TASK INSTRUCTIONS:
1. According to the sepsis study text, what was the overall mortality observed?
2. Resume the sepsis study text, continuing from its final sentence.

(TEXT UNDER STUDY)

Noninfectious systemic inflammatory response syndrome group
Patients with two or more signs of SIRS with recent onset pancreatitis and trauma (within 24 h) without any evidence of infection were enrolled in this group.
Statistical analysis
The results are presented as mean (range) or median (25th–75th percentiles [interquartile range]). Mann–Whitney U-test was applied to compare nonparametrically distributed variables. To compare three independent variables, one-way analysis of variance (parametric distribution) or Kruskal–Wallis (nonparametric distribution) test was applied. Chi-square was used to compare categorical variables. Receiver operating characteristic curve (ROC) was plotted to calculate the area under the curve (AUC) and obtaining cutoff values. For eosinophil count, <50 cells/mm3 was taken as cutoff point. For TLC and PCT, best cutoff values were calculated. At these cutoff values sensitivities, specificities predictive values and likelihood ratios were calculated. The value of P < 0.05 was considered significant and <0.005 highly significant. All statistical analyses were performed using Statistical Package for Social Survey version 17 (SPSS Inc., Chicago, IL, USA).
Results
Demographic, clinical, and baseline characteristics of study population
Of 170 patients enrolled, 125 were severe sepsis and septic shock patients, rest 45 were noninfectious SIRS patients. Among 45 SIRS patients enrolled, 25 were diagnosed with recent onset pancreatitis and rest 20 met with trauma in the last 24 h. Suspected sepsis patients were categorized into two groups later, depending on the culture report: As culture negative (n = 72) and culture positive (n = 53). The demographic profile and outcome of all study groups are depicted in Table 1. Number of males and females were significantly different in SIRS group as compared to both sepsis groups (P < 0.005). Median age and APACHE II scores were significantly lower in SIRS group as compared to sepsis group (P < 0.001). Overall mortality observed was 20.5%. Although mortality was different between SIRS and sepsis group, it did not achieve statistical significance [Table 1].
Table 1.
The initial source of suspected infection in sepsis patients was respiratory (41%) followed by abdominal (25%), urinary tract (18%).
Diagnostic performances of study parameters
Levels of study parameters
Levels were measured on the 1st day of the ICU admission and were compared between classified study groups. There was no difference observed in AEC of SIRS group when compared with all sepsis and sepsis groups (P = not significant). The median PCT and TLC levels were significantly higher in overall sepsis patients, culture negative and culture positive groups as compared to SIRS.

(End TEXT UNDER STUDY)
(SUPPLIED INFORMATION)

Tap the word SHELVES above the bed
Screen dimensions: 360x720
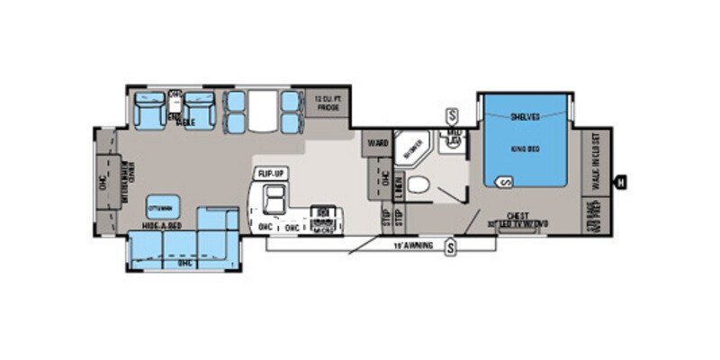pyautogui.click(x=525, y=116)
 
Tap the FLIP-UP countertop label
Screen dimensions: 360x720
pyautogui.click(x=271, y=172)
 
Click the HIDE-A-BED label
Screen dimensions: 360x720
pyautogui.click(x=162, y=228)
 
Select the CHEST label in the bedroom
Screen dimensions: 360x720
pyautogui.click(x=517, y=216)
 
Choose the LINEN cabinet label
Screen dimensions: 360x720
pyautogui.click(x=399, y=188)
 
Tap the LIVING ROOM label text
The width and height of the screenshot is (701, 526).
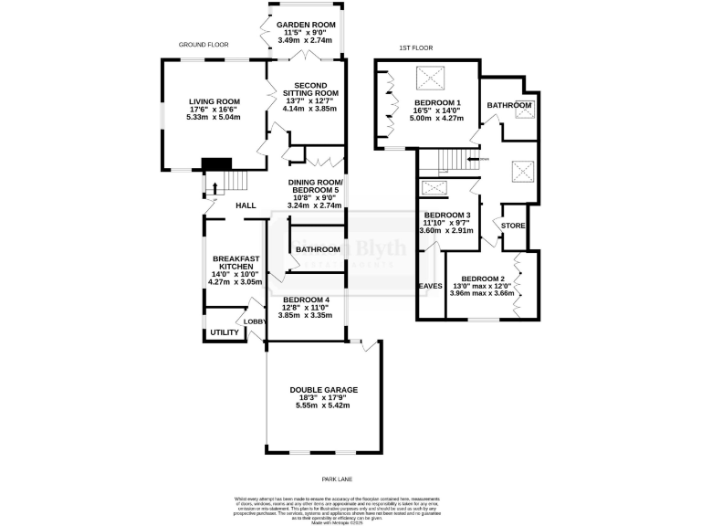pyautogui.click(x=214, y=101)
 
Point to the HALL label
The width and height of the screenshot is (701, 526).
pyautogui.click(x=245, y=206)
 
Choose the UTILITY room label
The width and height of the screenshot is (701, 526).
pyautogui.click(x=225, y=332)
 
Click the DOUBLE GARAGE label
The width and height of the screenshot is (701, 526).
pyautogui.click(x=323, y=390)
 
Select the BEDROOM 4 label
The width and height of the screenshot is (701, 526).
pyautogui.click(x=305, y=300)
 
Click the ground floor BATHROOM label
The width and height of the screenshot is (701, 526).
pyautogui.click(x=317, y=249)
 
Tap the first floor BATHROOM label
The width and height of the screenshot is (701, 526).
pyautogui.click(x=508, y=106)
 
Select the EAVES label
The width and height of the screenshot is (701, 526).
pyautogui.click(x=430, y=286)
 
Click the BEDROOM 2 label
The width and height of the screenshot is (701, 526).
pyautogui.click(x=483, y=279)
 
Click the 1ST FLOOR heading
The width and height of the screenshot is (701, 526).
pyautogui.click(x=415, y=47)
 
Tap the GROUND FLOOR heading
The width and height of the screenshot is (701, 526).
pyautogui.click(x=203, y=44)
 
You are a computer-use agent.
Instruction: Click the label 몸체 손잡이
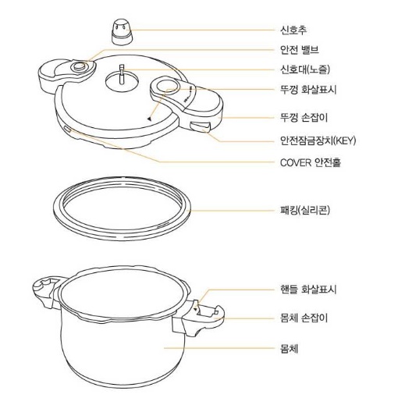pos(304,318)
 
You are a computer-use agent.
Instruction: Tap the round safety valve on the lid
pos(78,69)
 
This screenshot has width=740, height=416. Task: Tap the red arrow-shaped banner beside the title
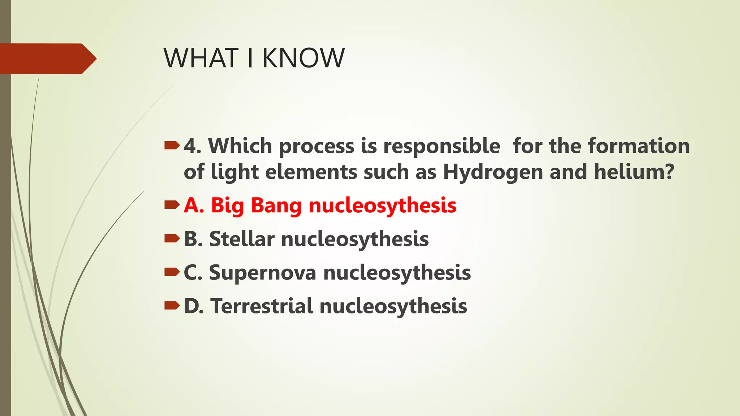[47, 58]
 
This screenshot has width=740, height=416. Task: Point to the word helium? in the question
[634, 172]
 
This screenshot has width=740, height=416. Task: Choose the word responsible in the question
[442, 146]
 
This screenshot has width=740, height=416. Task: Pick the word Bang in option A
[276, 205]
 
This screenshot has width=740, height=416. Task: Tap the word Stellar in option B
[242, 239]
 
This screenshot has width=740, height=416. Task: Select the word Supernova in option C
[263, 272]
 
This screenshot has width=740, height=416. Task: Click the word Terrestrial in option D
[262, 306]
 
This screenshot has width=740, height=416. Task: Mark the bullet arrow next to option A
[172, 205]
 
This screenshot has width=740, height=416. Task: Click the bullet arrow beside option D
[172, 306]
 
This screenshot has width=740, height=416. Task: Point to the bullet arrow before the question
[172, 146]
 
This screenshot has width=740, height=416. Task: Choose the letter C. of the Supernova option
[193, 272]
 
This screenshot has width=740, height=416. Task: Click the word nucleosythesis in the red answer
[383, 205]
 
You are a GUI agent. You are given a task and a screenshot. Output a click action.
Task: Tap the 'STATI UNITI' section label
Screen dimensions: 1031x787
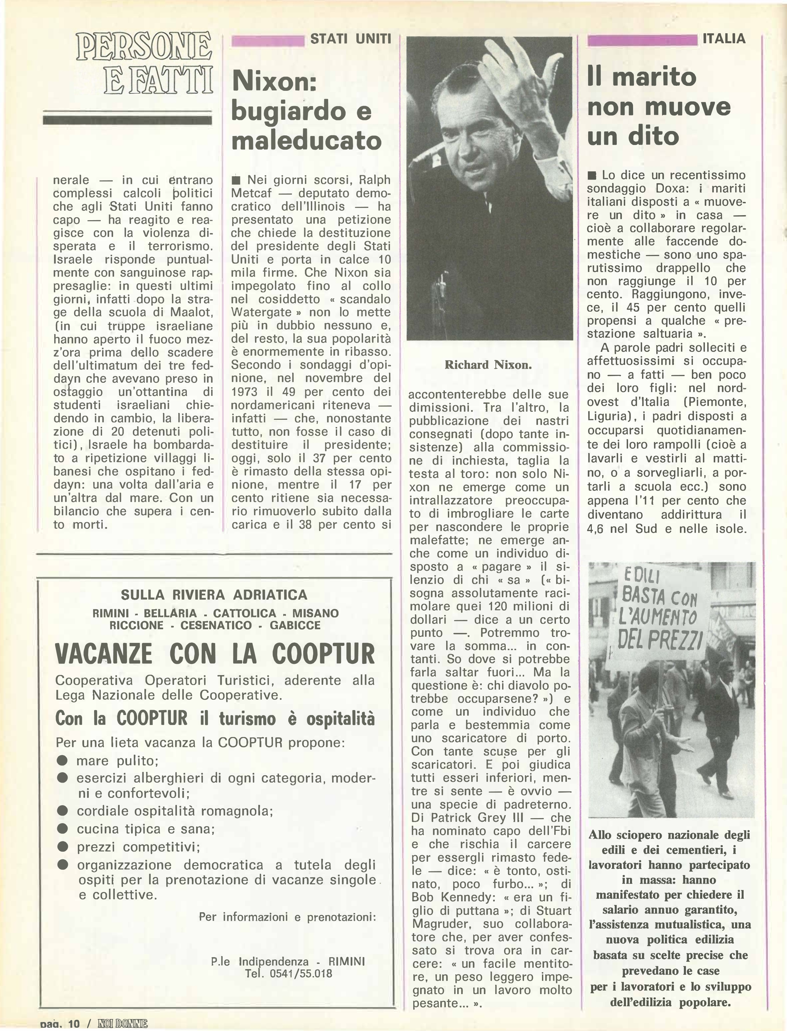click(350, 39)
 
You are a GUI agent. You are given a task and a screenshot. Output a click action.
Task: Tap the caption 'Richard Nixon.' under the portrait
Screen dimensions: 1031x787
click(488, 365)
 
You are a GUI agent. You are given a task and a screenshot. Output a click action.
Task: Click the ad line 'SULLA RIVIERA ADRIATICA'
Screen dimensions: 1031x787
click(214, 595)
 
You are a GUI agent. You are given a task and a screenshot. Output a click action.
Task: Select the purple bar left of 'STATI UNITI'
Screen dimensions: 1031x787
click(268, 41)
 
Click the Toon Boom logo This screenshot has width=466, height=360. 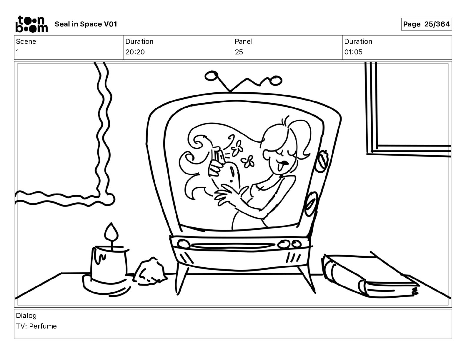coord(32,24)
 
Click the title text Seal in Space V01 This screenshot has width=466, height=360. coord(86,24)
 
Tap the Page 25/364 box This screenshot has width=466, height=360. coord(426,24)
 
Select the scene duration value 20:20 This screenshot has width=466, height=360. coord(135,52)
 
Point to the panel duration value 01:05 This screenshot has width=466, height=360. coord(353,52)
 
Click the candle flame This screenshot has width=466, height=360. coord(111,232)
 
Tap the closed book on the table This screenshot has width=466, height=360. coord(370,276)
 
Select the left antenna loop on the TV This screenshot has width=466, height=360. coord(212,76)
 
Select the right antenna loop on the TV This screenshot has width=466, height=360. coord(276,81)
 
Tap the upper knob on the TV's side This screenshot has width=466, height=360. coord(322,161)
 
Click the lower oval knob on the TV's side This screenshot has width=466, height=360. coord(311,204)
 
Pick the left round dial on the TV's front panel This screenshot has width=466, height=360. coord(184,244)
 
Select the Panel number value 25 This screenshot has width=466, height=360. coord(239,52)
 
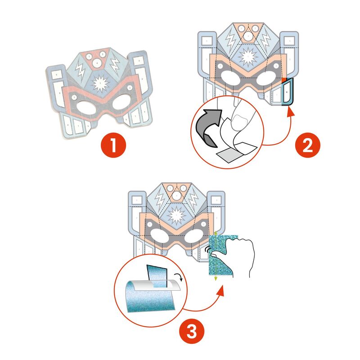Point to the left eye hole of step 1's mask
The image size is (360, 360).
[x=86, y=108]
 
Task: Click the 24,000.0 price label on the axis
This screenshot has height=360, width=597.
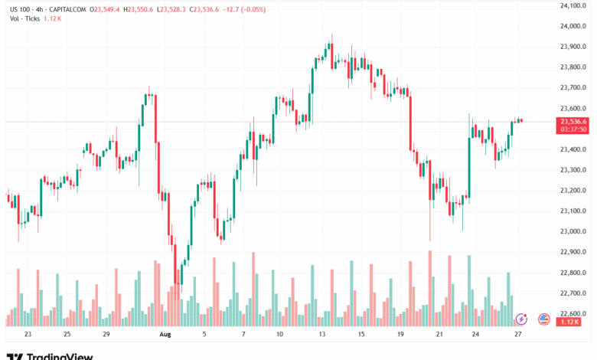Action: point(573,26)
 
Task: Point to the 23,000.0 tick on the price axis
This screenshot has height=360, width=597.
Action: point(573,231)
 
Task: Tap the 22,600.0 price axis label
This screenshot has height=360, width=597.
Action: point(573,313)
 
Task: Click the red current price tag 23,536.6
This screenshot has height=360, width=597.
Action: point(574,121)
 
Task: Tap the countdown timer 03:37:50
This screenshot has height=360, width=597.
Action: point(574,129)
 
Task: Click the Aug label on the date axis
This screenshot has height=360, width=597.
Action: point(165,335)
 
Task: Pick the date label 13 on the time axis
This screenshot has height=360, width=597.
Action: point(321,335)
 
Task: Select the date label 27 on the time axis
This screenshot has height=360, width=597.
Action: point(518,335)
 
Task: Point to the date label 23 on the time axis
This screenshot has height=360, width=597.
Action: point(28,335)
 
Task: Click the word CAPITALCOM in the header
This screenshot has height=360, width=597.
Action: point(65,9)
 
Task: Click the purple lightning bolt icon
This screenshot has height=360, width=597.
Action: point(522,319)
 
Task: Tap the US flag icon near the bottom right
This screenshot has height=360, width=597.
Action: point(544,319)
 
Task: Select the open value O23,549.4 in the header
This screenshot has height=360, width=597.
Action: point(107,9)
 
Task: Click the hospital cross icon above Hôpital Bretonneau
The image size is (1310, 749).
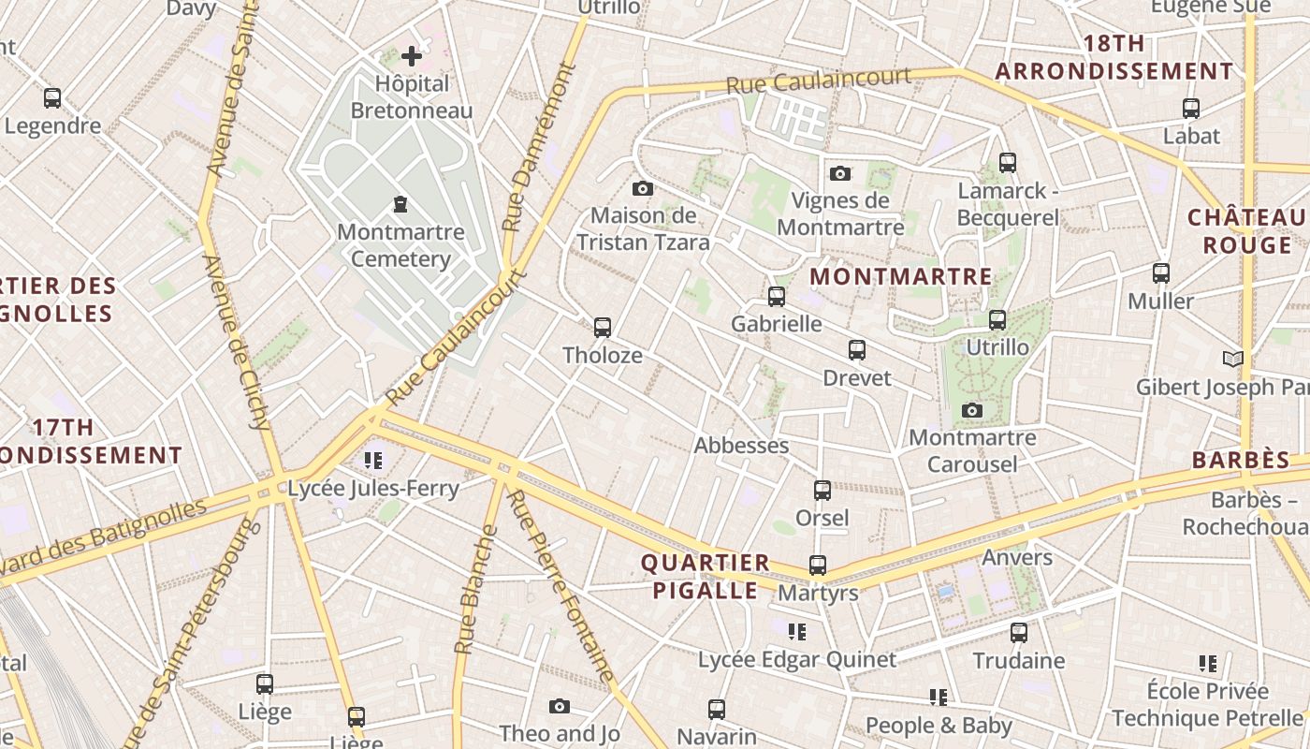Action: coord(412,56)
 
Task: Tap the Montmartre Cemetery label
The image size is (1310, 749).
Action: coord(400,245)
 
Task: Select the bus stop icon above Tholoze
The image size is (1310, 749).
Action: coord(603,328)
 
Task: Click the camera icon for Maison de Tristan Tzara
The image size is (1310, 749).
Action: coord(642,189)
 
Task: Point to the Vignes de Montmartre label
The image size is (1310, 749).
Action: coord(840,213)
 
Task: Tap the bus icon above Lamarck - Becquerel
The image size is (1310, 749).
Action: coord(1008,163)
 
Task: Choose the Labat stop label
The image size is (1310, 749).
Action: coord(1191,136)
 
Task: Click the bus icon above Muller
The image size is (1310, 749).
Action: coord(1161,273)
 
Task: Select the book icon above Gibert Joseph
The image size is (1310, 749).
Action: coord(1233,360)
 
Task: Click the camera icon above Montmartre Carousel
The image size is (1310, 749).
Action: coord(972,410)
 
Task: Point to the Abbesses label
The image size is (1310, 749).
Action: coord(741,446)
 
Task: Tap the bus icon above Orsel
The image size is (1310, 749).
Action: coord(822,491)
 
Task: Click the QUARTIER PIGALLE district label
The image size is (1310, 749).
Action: coord(705,577)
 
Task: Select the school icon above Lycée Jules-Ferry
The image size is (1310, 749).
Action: coord(373,461)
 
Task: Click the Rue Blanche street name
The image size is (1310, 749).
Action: coord(475,590)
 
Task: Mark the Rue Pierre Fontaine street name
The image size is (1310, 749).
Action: coord(561,586)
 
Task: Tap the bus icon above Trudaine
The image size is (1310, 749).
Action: coord(1019,633)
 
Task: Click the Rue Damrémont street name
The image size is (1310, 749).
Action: coord(537,148)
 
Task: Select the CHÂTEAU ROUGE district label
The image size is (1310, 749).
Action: coord(1247,231)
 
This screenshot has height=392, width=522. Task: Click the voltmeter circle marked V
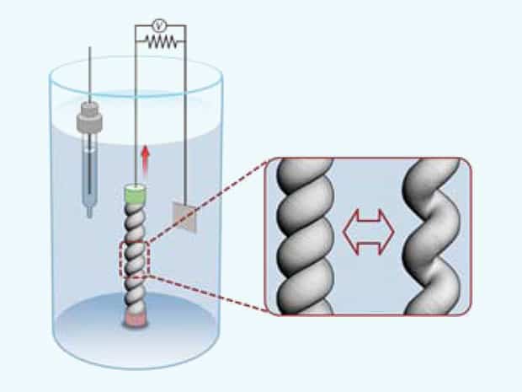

(End SUPPLIED INFORMATION)

ANSWERS TO THIS EXERCISE:
1. The overall mortality observed was 20.5%.

2.
On the day of admission, mean AEC in all patients (sepsis and SIRS combined) was 84 cells/mm3 (median, 0 cells/mm3). Although in SIRS group, mean eosinophil count was 85 cells/mm3 (median, 0 cells/mm3) and in sepsis group, it was 77 cells/mm (median, 0 cells/mm3), but this difference was not statistically significant.
Mean TLC levels of all the patients was 16,600 cells/mm3. In SIRS group, it was 15,100 cells/mm3, whereas in the sepsis group, it was 20,600 cells/mm3. This difference was found to be statistically significant (P < 0.001). Median PCT levels were 0.98 ng/ml and 18.6 ng/ml in SIRS group and sepsis group, respectively (P < 0.001). Median levels with interquartile range in all study groups are illustrated in Figure 1. Both TLC and PCT demonstrated significant difference between SIRS and sepsis as well as both groups of culture negative and culture positive sepsis.
Receiver operating characteristic curve analysis
To assess the differentiating ability of study parameters ROC curve analysis was performed between all sepsis groups and SIRS group.
All sepsis versus systemic inflammatory response syndrome
ROC analysis demonstrated average AUC of 0.455 for eosinopenia in differentiating sepsis from SIRS, indicating a poor discriminating power. TLC and PCT showed significant AUC of 0.640 and PCT 0.908 (average), respectively [Figure 2].
At a cutoff value of < 50 cells/mm3, AEC yielded a sensitivity of 23%, 21%, 26% (all sepsis, culture negative, culture positive sepsis groups) and specificity of 69% (all sepsis groups). TLC demonstrated best cutoff value of 16,000 cells/mm3 with a sensitivity of 57% (all sepsis groups) and specificity of 71%, 75% (all sepsis, culture positive sepsis). Best cutoff of PCT for all sepsis was 3.13 ng/ml (sepsis and culture positive) and 1.43 ng/ml with maximum sensitivity of 94% (culture negative sepsis) and specificity of 82% (all sepsis and culture positive sepsis). Results of detailed ROC analysis are tabulated in Table 2.
Table 2.
Discussion
Early proper diagnosis and differentiation of sepsis patients from noninfectious SIRS patients in ICU setting is imperative for appropriate treatment selection and favorable outcomes. Biomarkers aid clinical judgment in this objective for intensivists. Existing biomarkers such as PCT, IL-6, and others though helpful, are however expensive and not easily available in resource-deficient settings. Exploration of additional biomarkers can aid diagnosis and differentiation as standalone parameters. This study aimed at investigating the diagnostic accuracy of eosinopenia as compared to PCT and TLC in sepsis and noninfectious causes of inflammation.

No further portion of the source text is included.